The firm issued a press release on Monday saying:
SolarCity Corporation announced today that it plans to conduct a registered initial public offering of its common stock. The offering is expected to commence after the SEC completes the review process initiated by SolarCity’s confidential submission on Thursday April 26, 2012 of its draft registration statement.
The firm also mentioned that it would “not be providing additional comment.”
Reports have suggested that the firm could be valued at $1.5 billion. As Jeff St. John observed, a $1.5 billion market valuation might be hard to achieve in a market where top-line publicly traded solar companies like SunPower are seeing market valuations fall to far less than that.
But these days you can’t compare a downstream solar installer and financier with an upstream module player.

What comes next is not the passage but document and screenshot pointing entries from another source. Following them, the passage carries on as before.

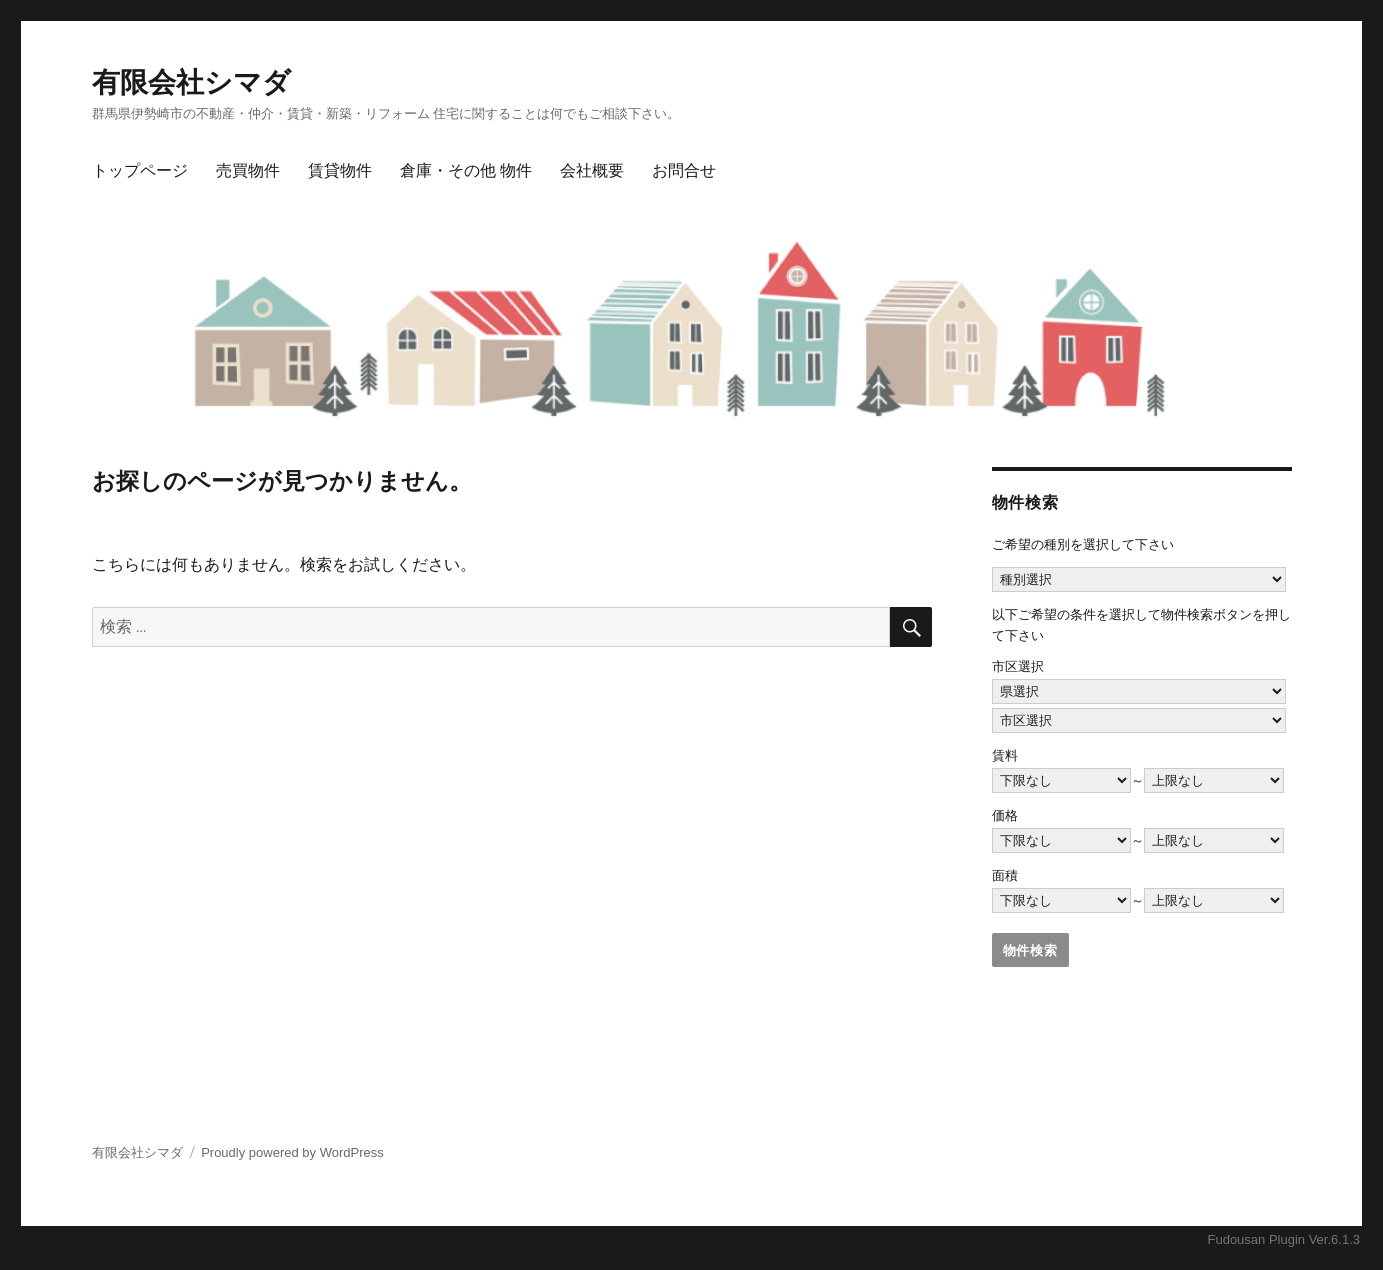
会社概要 (592, 170)
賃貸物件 (340, 170)
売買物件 (248, 170)
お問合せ (684, 170)
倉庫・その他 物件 (466, 170)
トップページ (140, 170)
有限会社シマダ (191, 82)
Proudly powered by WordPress (292, 1152)
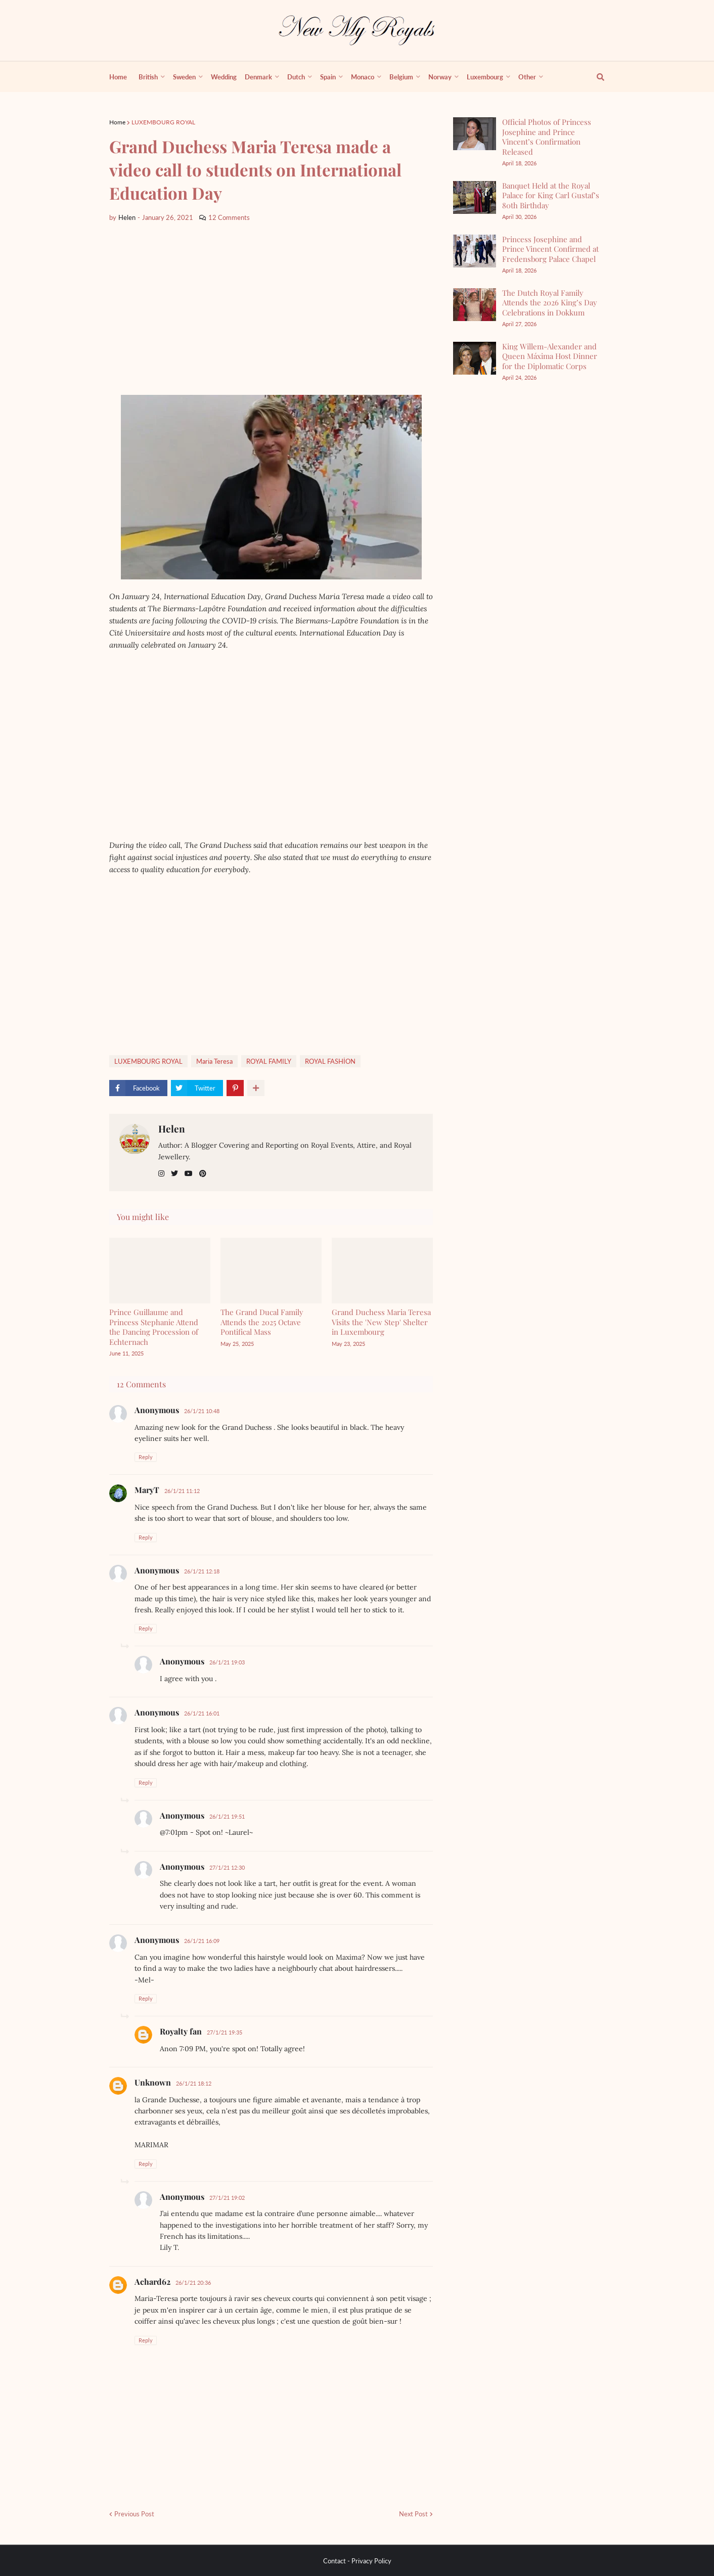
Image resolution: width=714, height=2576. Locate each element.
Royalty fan (181, 2031)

SolarCity has grown to more than 1,200 employees since its founding six years ago with a U.S. residential solar installation market share of approximately 13 percent, according to GTM Research. SolarCity did not invent, but has certainly pioneered the residential PPA, and has also won the confidence of banks and firms like Google to finance this new asset class. Additionally, SolarCity has moved into energy efficiency and has started to move into energy storage with presumably the same bank financing and lease model.